In the second half of the 19th century those spaces were filled by housing, and the railways which linked Kensington and Chelsea to the rest of London.

Parish map 1894

This Kensington parish map of 1894 with the wards shaded shows how most of the space devoted to market gardens and open country was occupied by the end of the century and how the railways made their mark. (Apologies to Chelsea for being squeezed out a bit at the bottom but maps which show both parishes equally are hard to find before they became London Boroughs and eventually joined.) You can also see how development north of Notting Hill Gate moved northwards first to meet the Metropolitan Line at Ladbroke Grove and then to meet the main line.

PC 1137 Ladbroke Grove Station

As I said in the Gloucester Road post the stations were often built before the housing and the major roads. The District, Circle and Metropolitan lines crossed the two parishes knitting them together. The sub-surface lines weren’t actually underground for most of their routes (the longest underground section on the District / Circle line is the tunnel between Kensington High Street north to Notting Hill Gate) so they had a visible impact on the map especially in certain areas such as the Cromwell Curve where three lines (and the trains of three companies originally) met.

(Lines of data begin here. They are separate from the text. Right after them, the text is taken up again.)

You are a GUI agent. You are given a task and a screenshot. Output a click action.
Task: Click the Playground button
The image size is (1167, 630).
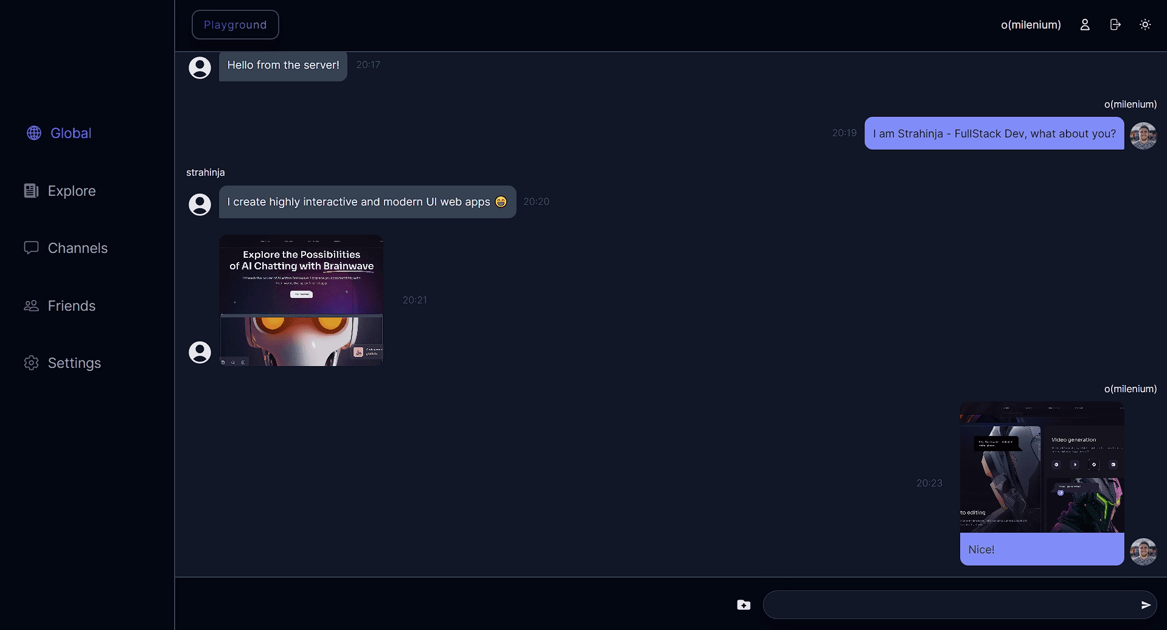point(235,24)
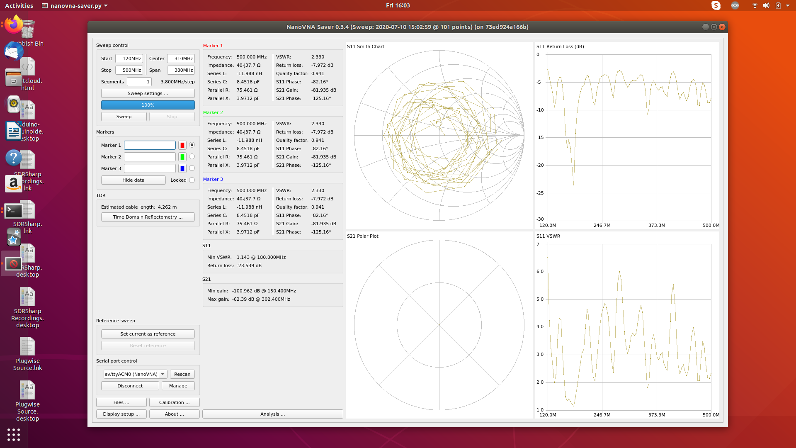Screen dimensions: 796x448
Task: Launch Firefox from the dock
Action: pos(13,25)
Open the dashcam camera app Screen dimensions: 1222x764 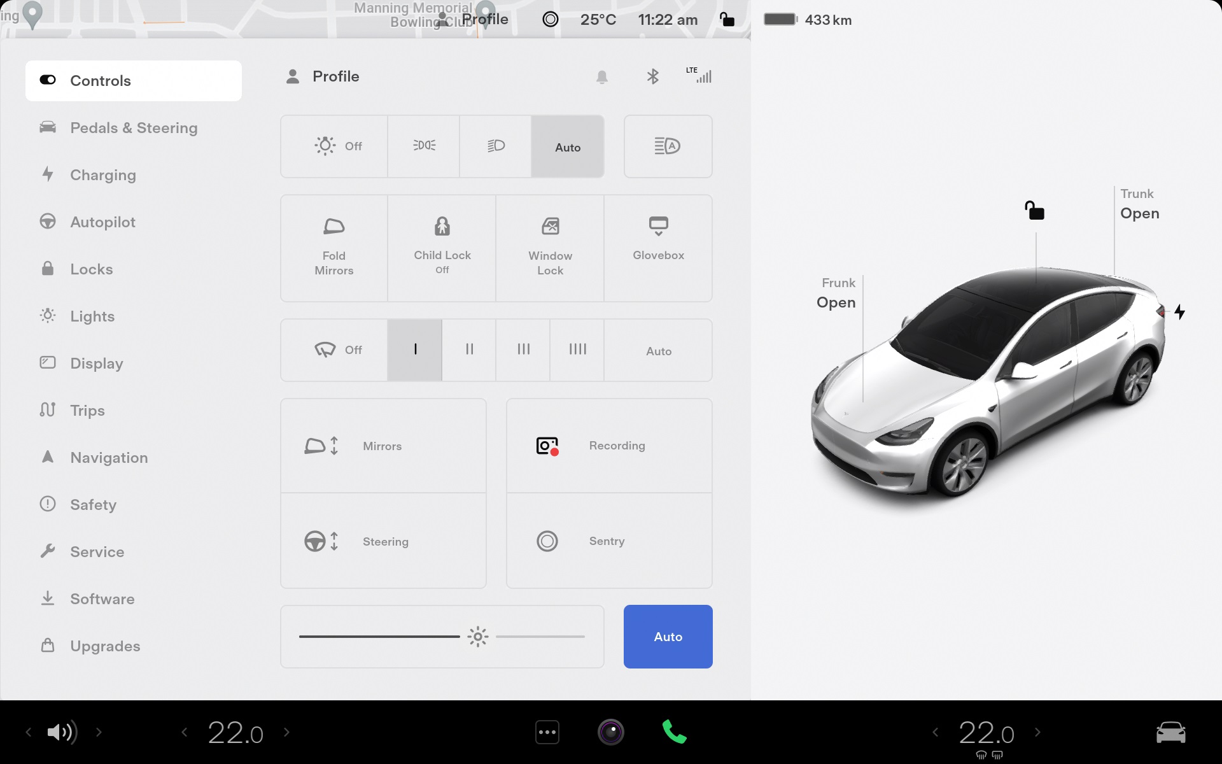point(610,732)
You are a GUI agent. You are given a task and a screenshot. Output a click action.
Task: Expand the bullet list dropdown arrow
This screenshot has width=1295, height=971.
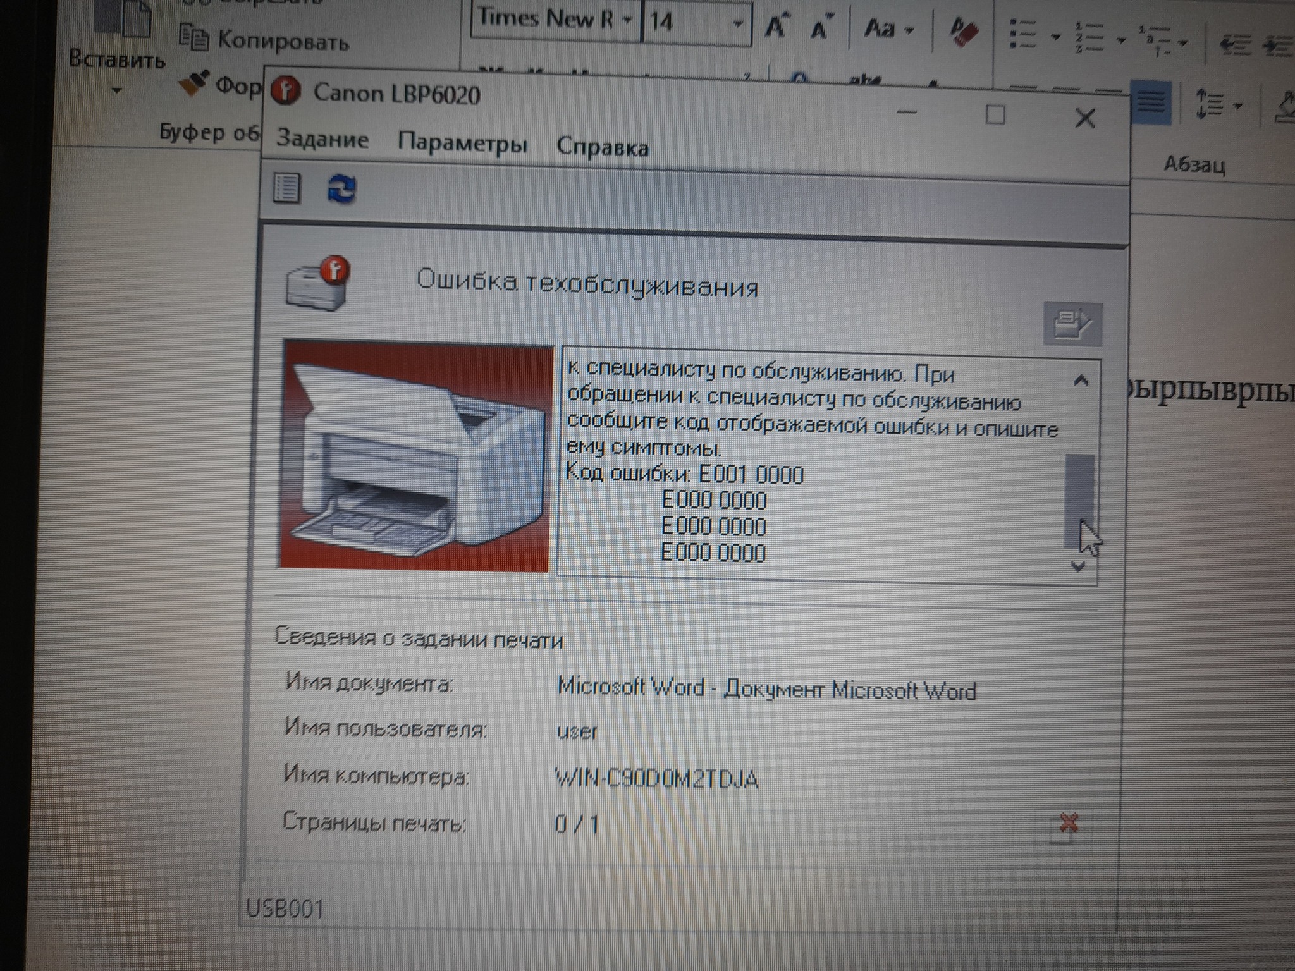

Cromwell Road Dec 02 1902 LTE

This is a rear view of Cromwell Road after building development showing the District Line rails in 1902. It’s by Ernest Milner, and has one of his characteristic faces at the window.

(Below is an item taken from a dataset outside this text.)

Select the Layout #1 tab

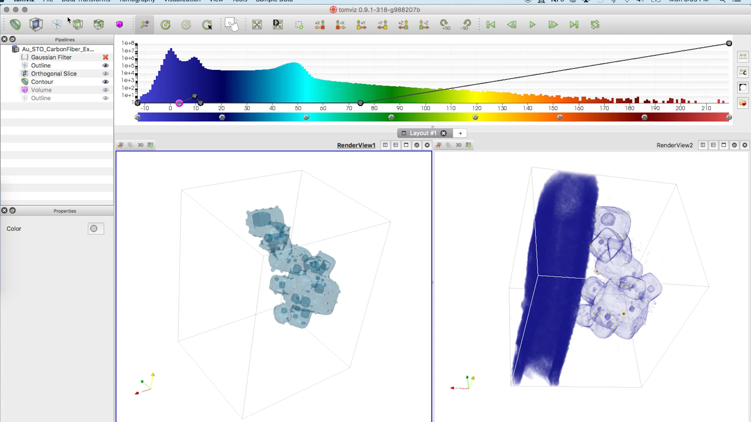click(x=422, y=133)
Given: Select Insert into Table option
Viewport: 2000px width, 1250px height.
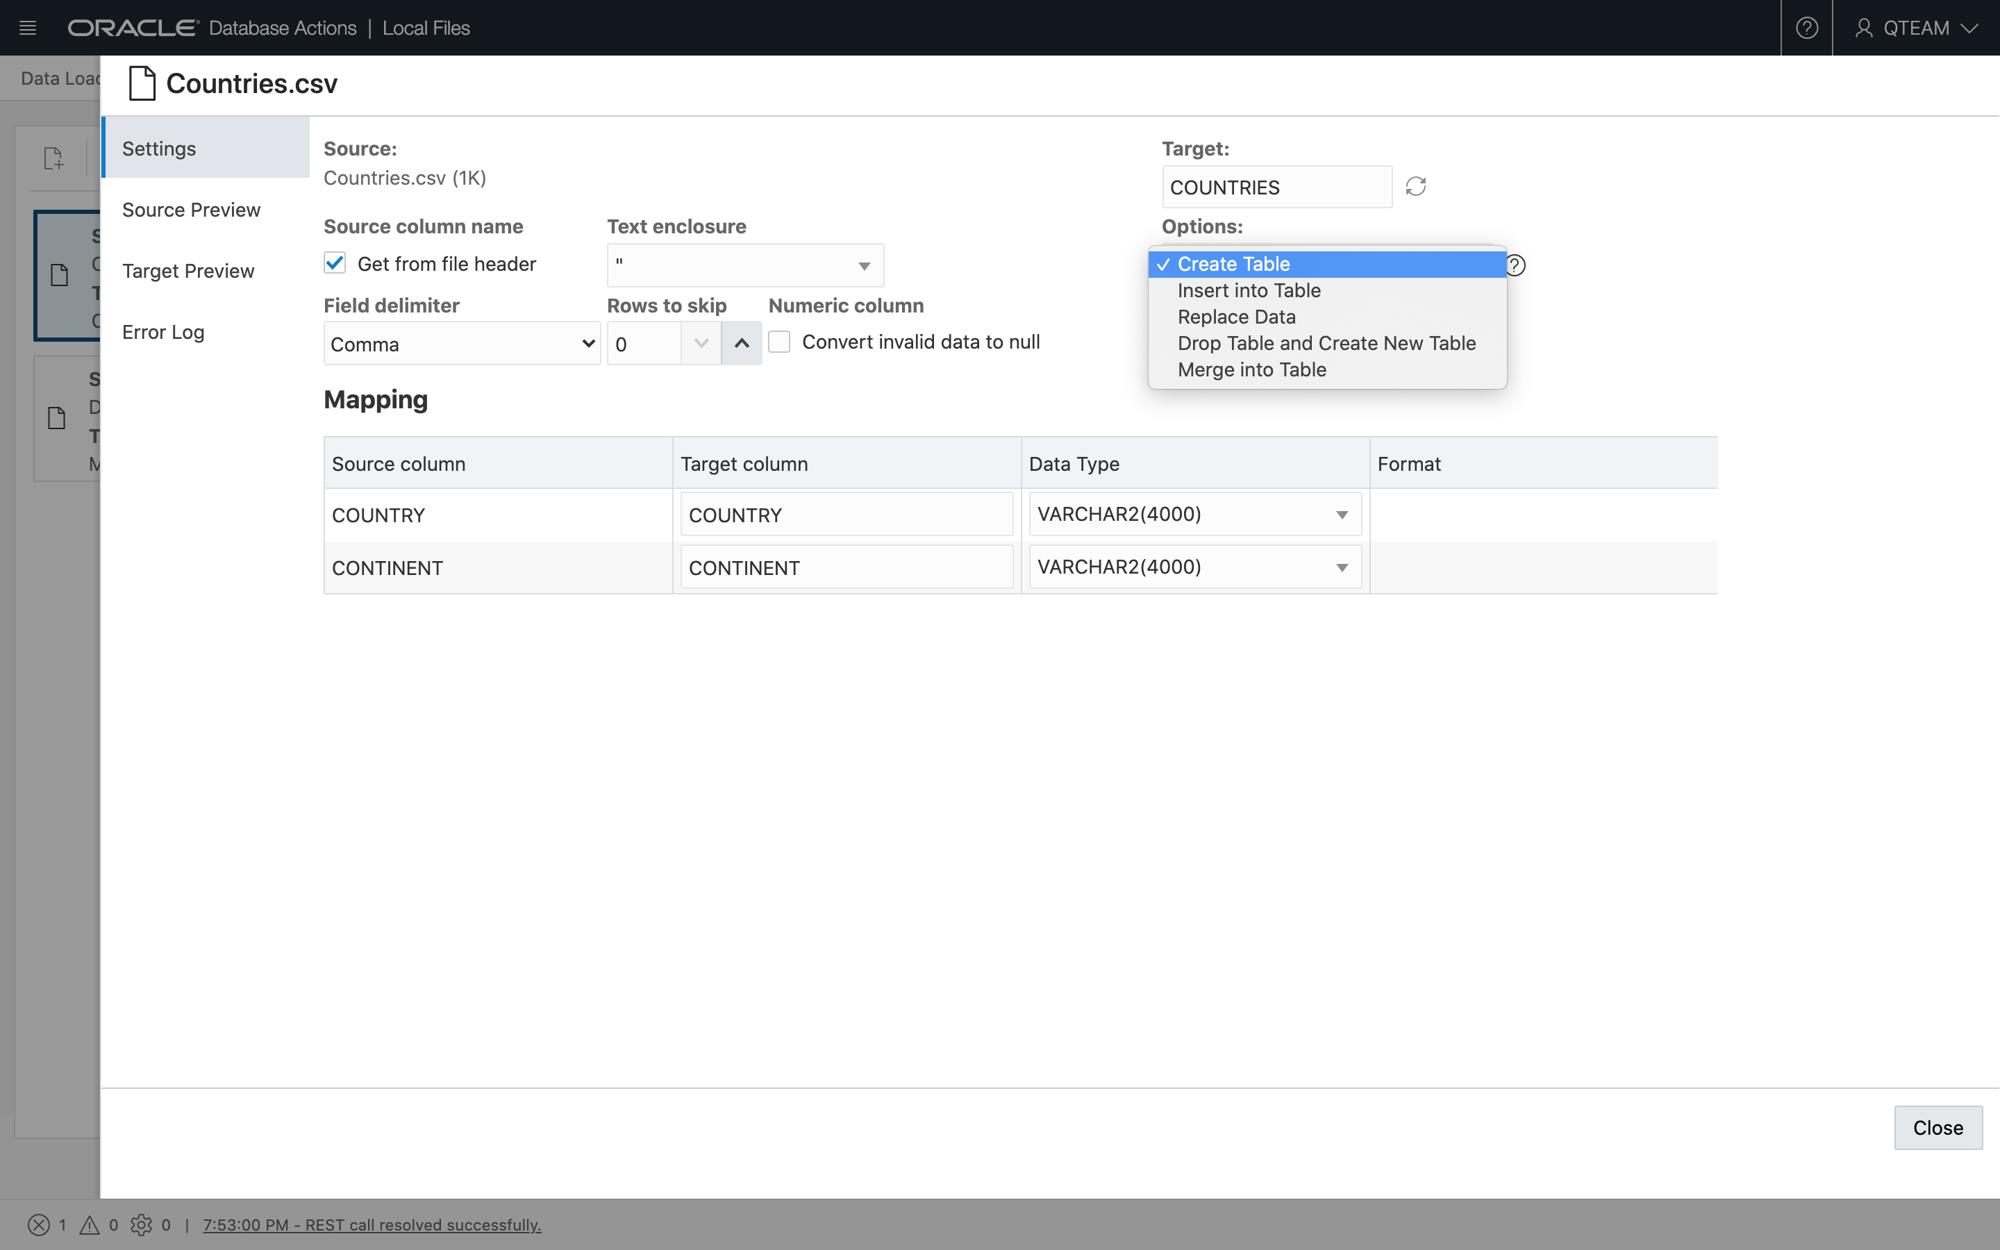Looking at the screenshot, I should pyautogui.click(x=1248, y=291).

After the sub-surface lines came the deep tunnels (the actual Tube as Lanchester also points out) of the Central Line and the Piccadilly Line.

Brompton Road Station K10105B

This one is the short lived Brompton Road Station opened 1906 and closed in 1934, being by then too near to both Knightsbridge  and South Kensington Stations.

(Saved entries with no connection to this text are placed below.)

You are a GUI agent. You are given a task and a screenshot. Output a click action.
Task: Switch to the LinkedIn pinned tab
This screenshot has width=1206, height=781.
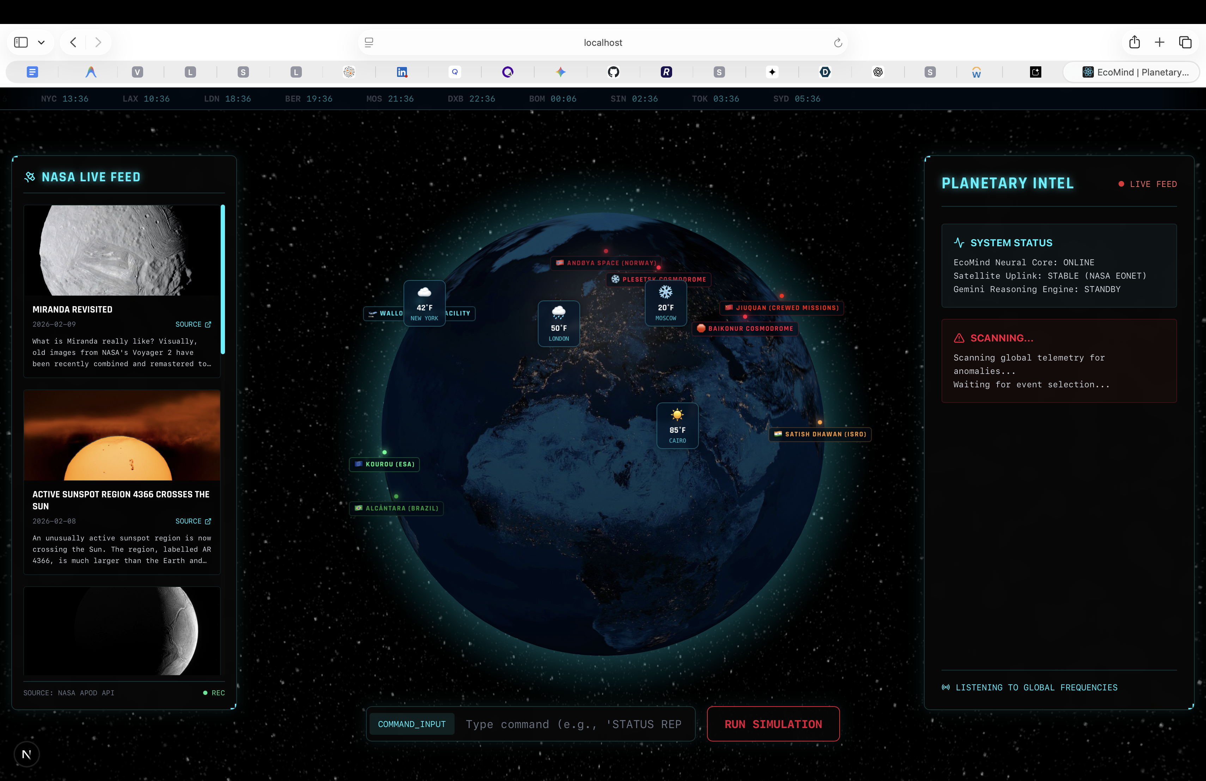(402, 72)
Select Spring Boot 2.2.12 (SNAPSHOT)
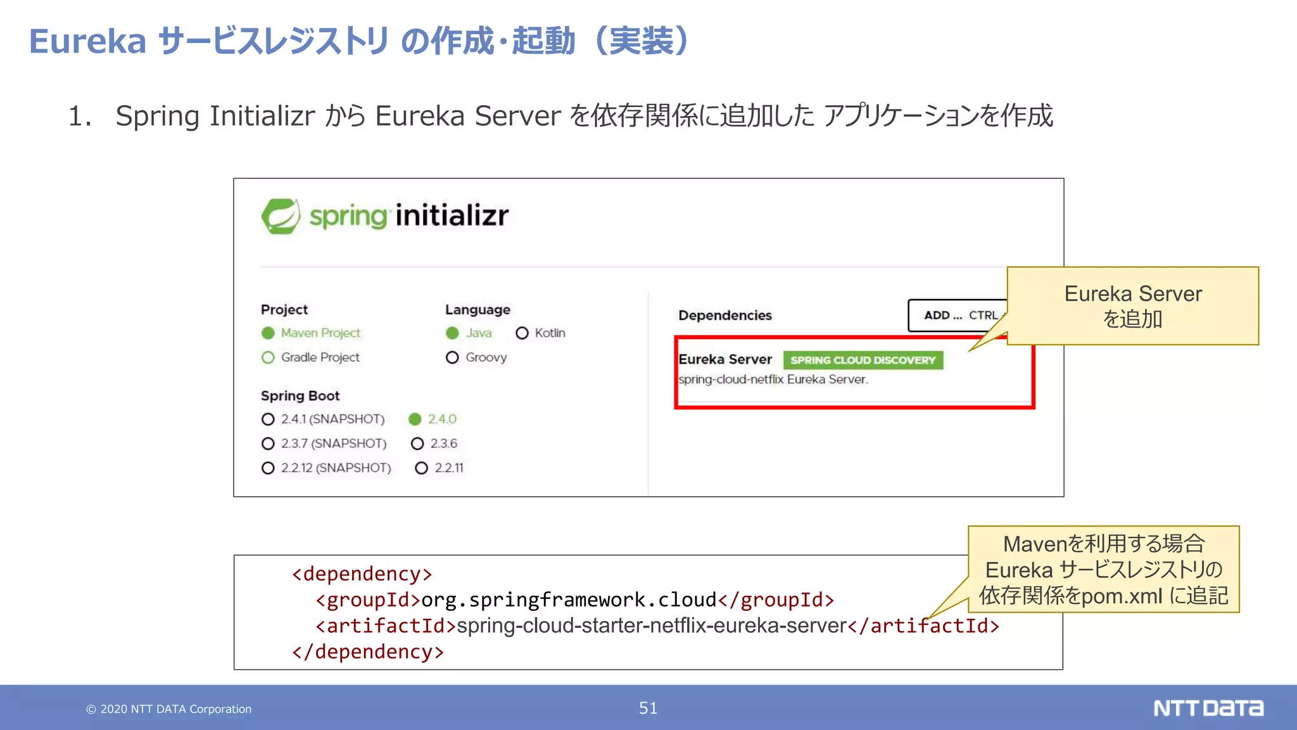Screen dimensions: 1297x730 click(x=268, y=468)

South Kensington Station K12953B

This picture shows the Piccadilly Line station at South Kensington, which like the one at Gloucester Road sat right next to the Metropolitan and District Line Station.

The picture also has a good view of a comparatively small horse-drawn bus. The buses which had carried people around London before the railways could not compete in terms of numbers even when motor buses were introduced in the 1890s and early 1900s. But they would soon catch up, and I can’t leave the subject of transport without some pictures of the buses that have served Kensington and Chelsea.

Notting Hill Gate PC 369

A horse-drawn bus proceeds along Notting Hill Gate.

Below an early motor bus on its way to Westbourne Grove.

Arrow line bus early 1900s

The bus routes we know today were established quite early.

S742 number 27 pulling out of Hammersmith 1920s

A number 27 departs from Hammersmith bus station. The buses got bigger and more frequent.

Coronation Dec. Kensington Gore -1953 DSC 005 A4

This picture shows an AEC Regent on Kensington Gore in 1953 when the border of the Royal Borough was decorated for the Coronation. Below, the most iconic London bus of them all, the Routemaster, heading into Kensington in the 1960s (The Royal Garden Hotel is visible in the distance.)

73 routemaster bus - by John Bignell

Finally, on Kensington High Street the bus I use most frequently.

DSC_1220 bus

At any given bus stop the bus you’re waiting for is always the least frequent. Or is that just me? At least there’s the Tube.


That was the last of my transport related posts which were part of our contribution to this year’s Cityread campaign. It’s been a bit of a challenge to do four whole posts on the subject so I hope the strain hasn’t shown and I’ve showed you some interesting images.

John Lanchester’s book is one  a  series of 12 . (Link)  They’re a bit of a mixed bag and I haven’t seen them all but I’d also recommend Paul Morley’s Earthbound (the Bakerloo Line).

Other writers have made the same points as Lanchester, such as Andrew Martin in his history of the Underground “Overground Underground”. but Lanchester’s little book was the first I read. It’s a subject with a large bibliography.